Tuesday, December 13, 2011

Why prospective missionaries don't say hard numbers about how much money they need

            I was washing dishes this morning, I just happened to think of a little factoid that I learned many years ago, but I just recalled that I haven’t seen it in print.  Let us say that one is in a traditional church, and a person comes along attempting to raise money to go overseas as a missionary.  In a service, they tell stories of the need of whatever area they are going to, and success stories of their work.  That last point gets really tricky for the person attempting to raise money to go the first time.  I think of a few years ago where I was in a situation in which I knew a number of persons who were attempting to raise funds for the first time, and every one of them was stuck at the 70% level of what was required.  Anyway, you hear the prospective tell about percentages, but they never mention hard numbers about how much they need.  Why is that?

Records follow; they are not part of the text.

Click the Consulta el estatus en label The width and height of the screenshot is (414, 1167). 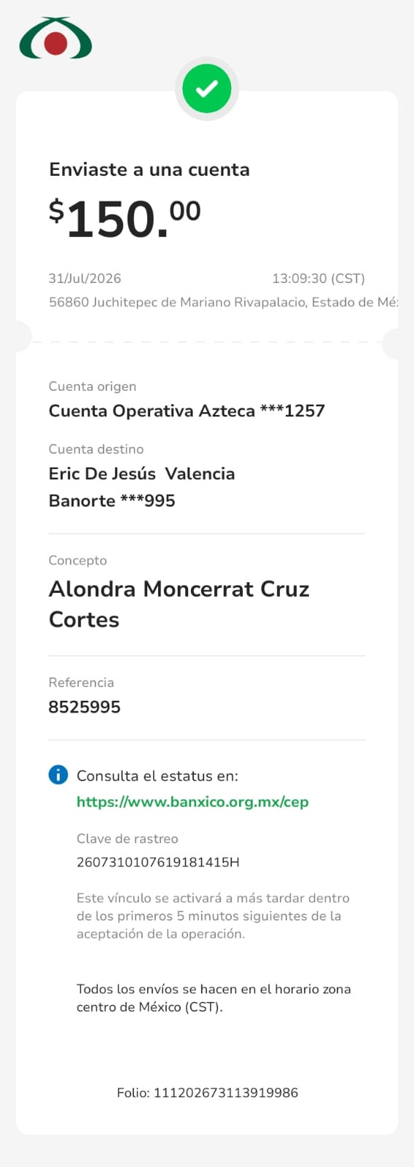pyautogui.click(x=157, y=776)
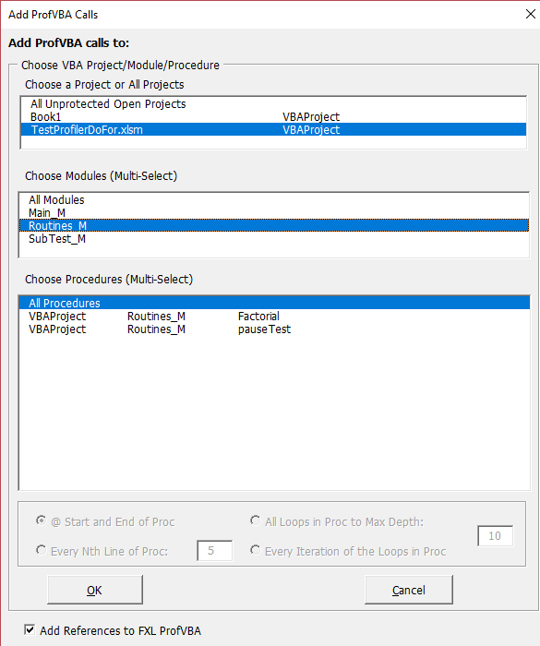Choose All Procedures in procedures list
The height and width of the screenshot is (646, 540).
click(274, 303)
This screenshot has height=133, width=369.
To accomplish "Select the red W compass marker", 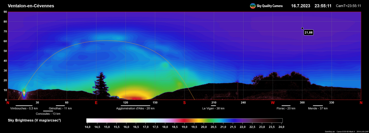I will click(273, 103).
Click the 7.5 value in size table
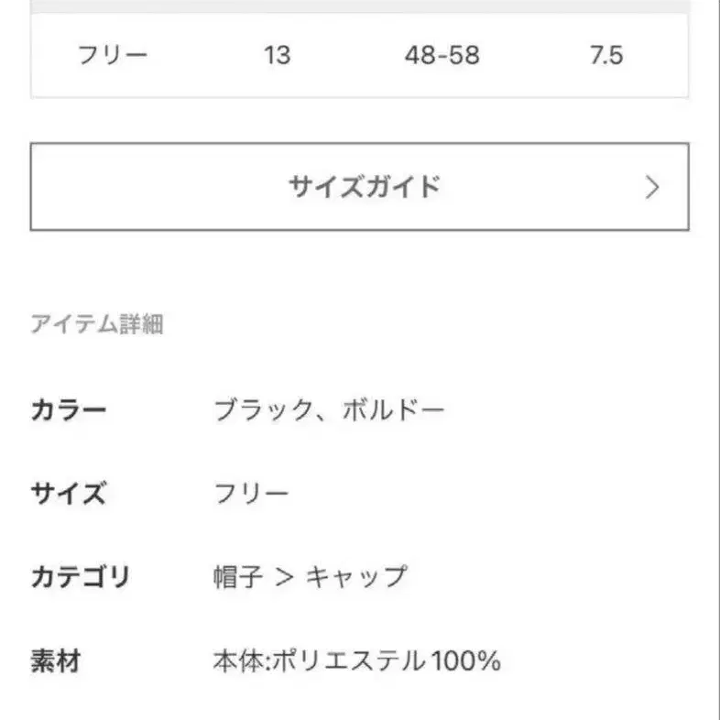The image size is (720, 720). coord(605,55)

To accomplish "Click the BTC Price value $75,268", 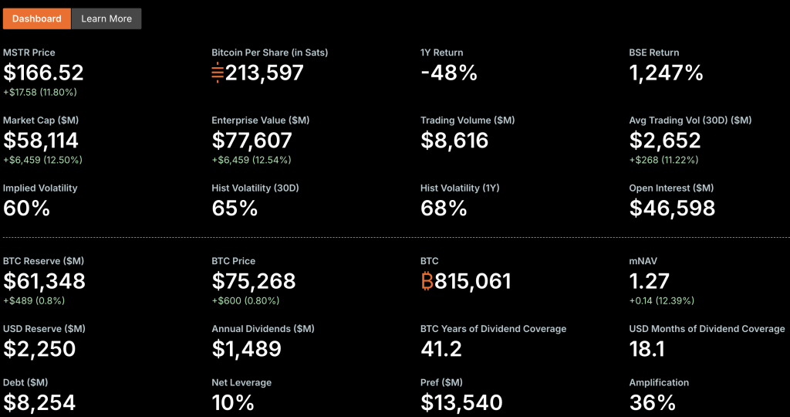I will point(253,281).
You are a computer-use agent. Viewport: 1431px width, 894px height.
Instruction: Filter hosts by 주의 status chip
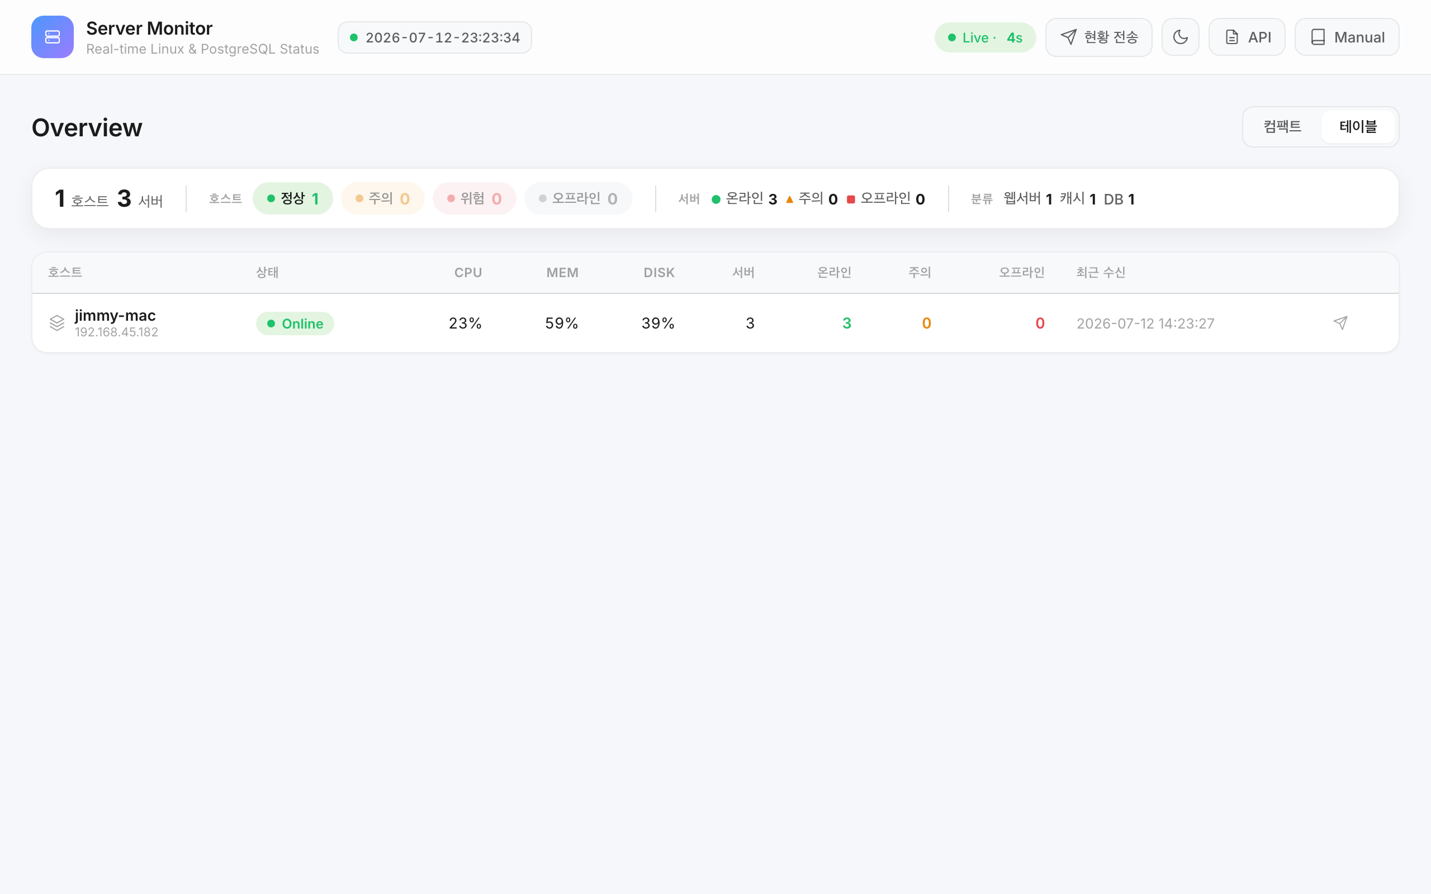pos(383,199)
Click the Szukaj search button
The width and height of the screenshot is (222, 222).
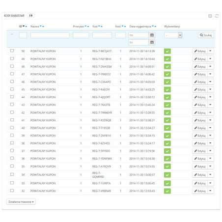click(x=206, y=35)
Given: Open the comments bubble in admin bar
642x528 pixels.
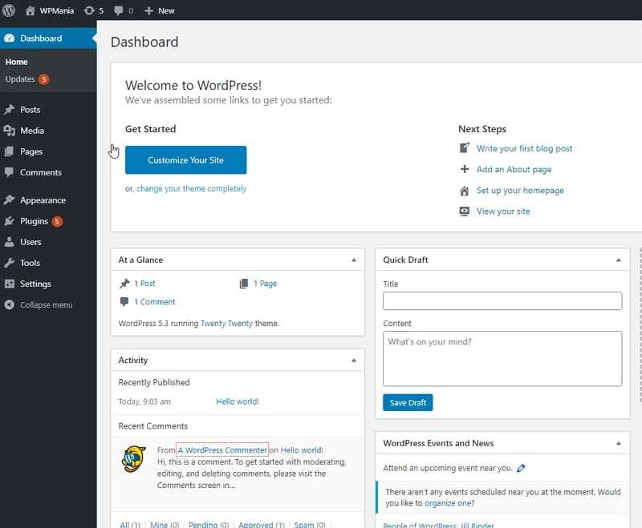Looking at the screenshot, I should (124, 10).
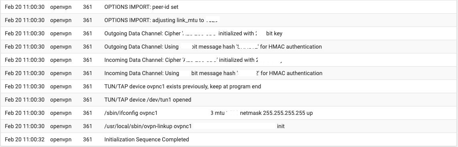Select the 'ovpnc1 exists previously' log message
Viewport: 458px width, 147px height.
coord(183,86)
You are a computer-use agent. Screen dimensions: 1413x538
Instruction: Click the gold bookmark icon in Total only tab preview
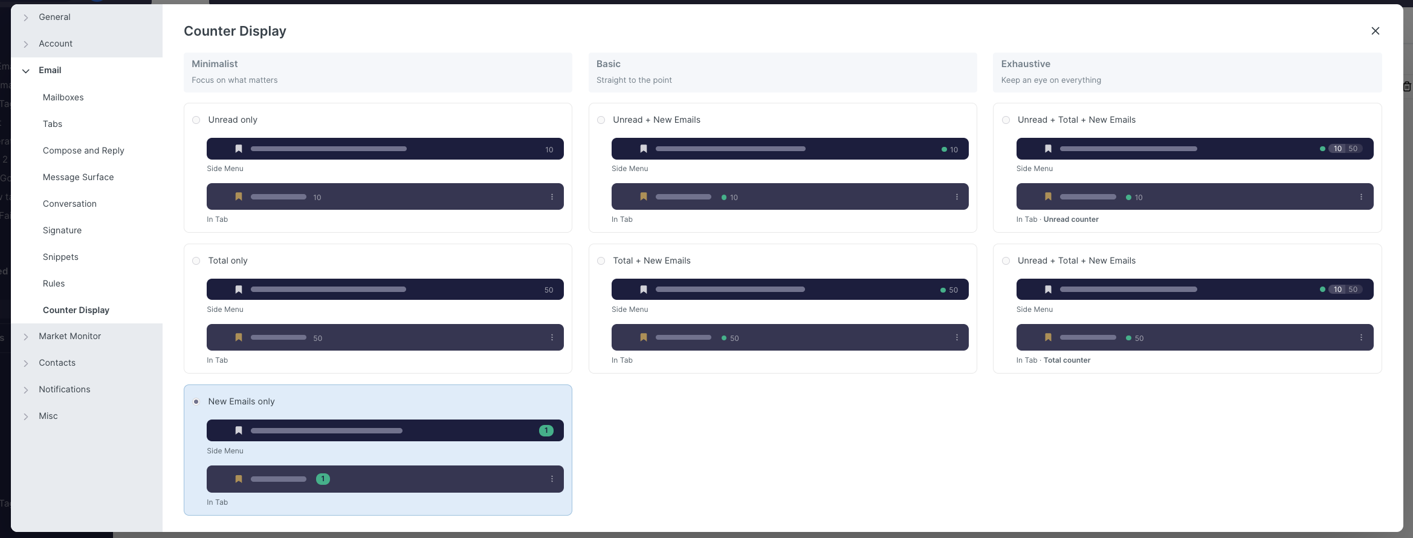coord(239,337)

            First, most missionary organizations do assign them a hard number of how much must be raised before the person can go.  Second, that hard number is about 40% above what a person working at a full time, no specific skill requirement job in our culture makes, which might come across to many average persons who attend church but are not in leadership.  That is because of two reasons.  First, a certain percentage of money promised never shows up.  Second, that missionary isn’t working on his own.  He/she (missionary A) knows missionaries B, C, and D in other cities.  There are times A, C, and D go over to help B do something special for a few days, and another time A, B, and D go over to C’s community to do something, etc.  Therefore, between traveling from here to wherever, and back again in a year to raise money, and this other travel during the year, the expense of doing all that is greater (even if a USD stretches further in that country, which it oftentimes does) than what we experience living here and doing what we must, and, for those of us in bottom end jobs, there isn’t extra for vacations and saving for the future, even if we are told that’s a correct thing to do.

            Maybe that’s why there’s one missionary organization that doesn’t have pre-entry educational requirements and a specific monetary goal before going, and that organization has grown hugely in just a few decades (although, yes, I’ve heard the negative stories about persons who go with too little money raised).